I have a program that needs to run a function M times per iteration, and those runs can be parallelized. Lets say I’m limited to running N threads at a time (say by the number of cores available). I need an algorithm that will make sure I’m always running N threads (so long as the number of threads remaining is >= N) and that algorithm needs to be invariant to the completion order of those threads. Also, the thread scheduling algorithm should not claim significant CPU time.

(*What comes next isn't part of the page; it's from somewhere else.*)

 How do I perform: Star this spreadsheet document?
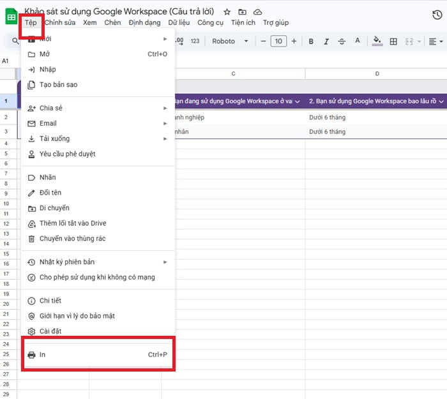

I have something like the following in mind, but its clearly flawed.
#include <iostream>
#include <pthread.h>
#include <cstdlib>
void *find_num(void* arg)
{
double num = rand();
for(double q=0; 1; q++)
if(num == q)
{
std::cout << "\n--";
return 0;
}
}
int main ()
{
srand(0);
const int N = 2;
pthread_t threads [N];
for(int q=0; q<N; q++)
pthread_create(&threads [q], NULL, find_num, NULL);
int M = 30;
int launched=N;
int finnished=0;
while(1)
{
for(int w=0; w<N; w++)
{
//inefficient if `threads [1]` done before `threads [2]`
pthread_join( threads [w], NULL);
finnished++;
std::cout << "\n" << finnished;
if(finnished == M)
break;
if(launched < M)
{
pthread_create(&threads [w], NULL, find_num, NULL);
launched++;
}
}
if(finnished == M)
break;
}
}
The obvious problem here is that if threads[1] finishes before threads[0] there is wasted CPU time, and I can’t think of how to get around that. Also, I’m assuming that having the main routine waiting on pthread_join() is not a significant drain on CPU time?
I would advice against respawining threads, it’s a rather serious overhead. Instead, create a pool of N threads and submit work to them via a work-queue, a rather standard approach. Even if your remaining work is less than N, the extra threads will not do any harm, they’ll just stay there blocked in the work-queue.
If you insist on your current approach you can do like this:
Do not wait for threads with
pthread_join, you don’t need it, since you’re not communicating anything back to the main thread. Create the threads with the attributePTHREAD_CREATE_DETACHEDand just let them exit.In the main thread, wait on a semaphore, which is signaled by each exiting thread – in effect you would wait for any thread termination. If you don’t have
<semaphore.h>for any reason, it’s trivial to implement it with mutexes and conditions.Anyway, I would again recommend thread-pool/work-queue approach.